My understanding of this cmake is that nvptx is built as both a static archive and as a llvm-link'ed bitcode archive. The former suggests a toolchain that may not be capable of LTO, the latter suggests a toolchain that definitely is. When llvm-link is available, so is opt.

I'd like to compile the translation units separately when we can. Incremental builds don't matter hugely as the build time is negligible. However separate compilation means we don't pick up spurious relationships between source files. E.g. if data_sharing.cu adds a static function that gets called from loop.cu, the concatenated build will work just fine but a standalone one wouldn't. It also means headers must be present in all compilation units that use them, instead of included from at least one unit that gets #included earlier.

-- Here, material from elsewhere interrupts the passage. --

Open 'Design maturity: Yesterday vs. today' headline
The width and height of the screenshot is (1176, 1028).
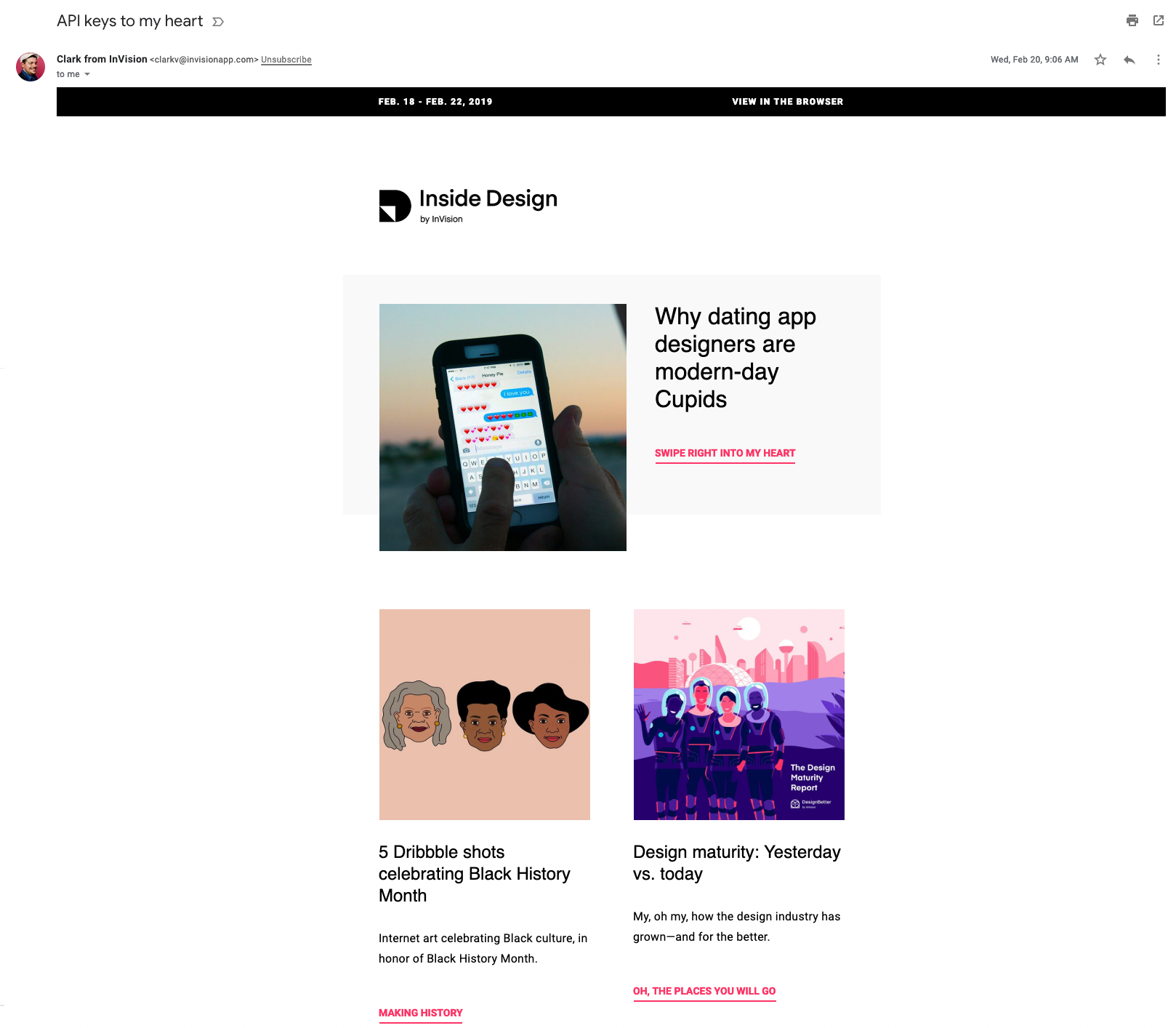[736, 863]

Strongly in agreement with your build model of linking the deviceRTL with the application code. I see the header/source/library boundaries as useful for developers and necessary to erase at compile time.

jdoerfert accepted this revision.Oct 30 2019, 4:04 PM

I see. I think we can keep both building modes for now. LGTM.

This revision is now accepted and ready to land.Oct 30 2019, 4:04 PM

Cool. I view this change as pretty low risk - we can move to always using the unity build or back to separate compilation easily.

This revision was automatically updated to reflect the committed changes.